Reading passage:
** BEGIN **
This is simplified implementation indeed, since standard Promise has more methods apart from then(), but it is enough for our sample. In this implementation function invokeCallbacks() is called by resolve() / reject() and also by then(). Actual callback execution takes place after call of executer and adding onResolve / onReject callbacks (either some or all of them) to callbackPairs array.

To experiment with promise, two then() functions are added to our promise in the file communication.js (they marked with //TEST comment). Web application in case when WebSocket is supported logs the following output to browser developer tool console:

the 1st "then()" - resolved, arg: [object WebSocket]
the 2nd "then()" - rejected, arg: Exception in the 1st "resolve()'!

If WebSocket is not supported (or we'd like to simulate this situation by uncommenting throw() function call inside function createWebSocket()) then the following log is output to browser console:

the 1st "then()" - rejected, arg: TEST to disable WebSocket
the 2nd "then()" - resolved, arg: result of 1st "reject()"

If your browser has a native support to promise then you can use standard implementation of promise instead of mine. For this in th file communication.js in line var promise = new PromiseC(... simply replace PromiseC with Promise (remove letter "C"). The above logs will also be obtained with the standard promise.

Communication

As previously stated, communication between client and server is carried out using either WebSocket or HTTP. The former way is preferred because it allows asynchronous (push) server-initiated messages out of the box. Although we have not used push messages in our sample so far, in the real world this is a very common practice for Web applications. If WebSocket is not supported by the browser (nowadays this is a rare case) then push message effect may be achieved with e. g. HTTP long polling technique. Unfortunately long polling not only requires additional code but also compromises scaling of the server due to threads holding.
** END **
Work instructions: Continue the passage about the promise implementation and WebSocket/HTTP communication from its final sentence.

Available data:
** BEGIN **
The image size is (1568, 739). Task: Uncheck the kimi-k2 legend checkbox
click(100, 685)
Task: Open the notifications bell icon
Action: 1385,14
** END **
Result of this exercise:
Note. There is a commonly used SignalR communication framework optimized for high productivity and scalability that (among other things) automatically selects the best available transport (whether it is WebSocket, HTTP long poll or other). But currently SignalR is available mostly in the Windows environment (in Linux it is avalable with Mono). According to Microsoft, the plans for the next release of ASP.NET Core should include SignalR. So hopefully SignalR availability in .NET Core is a matter of weeks away.

Servers

Two kinds of servers are developed in this work. One is based on recently released ASP.NET Core and another is based on node.js. Both servers demonstrate interoperability across the most wide spread OS such as Windows and Linux. The servers' implementation is rather minimalistic without too many auxiliary details.

ASP.NET Core Server

At the end of June 2016 Microsoft had finally released the first version of .NET Core platform interoperable across all major OS. Its ASP.NET Core subsystem is used in this work to develop server. The server is essentially a normal ASP.NET Web API one. So the learning process for an ASP.NET developer is short and painless.

The server was created by VS2015 equipped with .NET Core development tools. In the FILE -> New -> Project... dialog window chose Templates -> Visual C# -> .NET Core and take ASP.NET Core Web Application (.NET Core) template in the right-hand side panel. Then in the New ASP.NET Core Web Application (.NET Core) dialog window chose Web API template. That's basically it: ASP.NET Core server template has been created. DLLs required for the server should be created in much the same way with Class Library (.NET Core) project template.

Our server is located in the folder .\AspNetCoreServer. Its main part is RESTful Web API ServerApi project. ServerApi provides overall webservice infrastructure and standard mechanism to communicate with client via HTTP (JsonController class). It also starts WebSocket communication in its Startup.Configure() method by calling the RequestProcessor.Instance.ProcessRequest() method of RequestProcessor singleton class of RequestProcessorLib.dll. InterfaceClientContextLib.dll contains IClientContext interface implemented by ClientContext type (ClientContextLib.dll). Such a design allows developer to have in future several client contexts implementing IClientContext interface to provide different models and different data processing algorithms for different clients. Class ClientContextFactory of ClientContextFactoryLib.dll is responsible for creation of the client context objects.

This server and client together adopt Model-View-Controller (MVC) model. Internal class ClientContext.TableRow of ClientContextLib.dll acts as a Model, JsonController class constitutes the only Controller in current server implementation, whereas file index.html with all its JS / CSS stuff stands for the View.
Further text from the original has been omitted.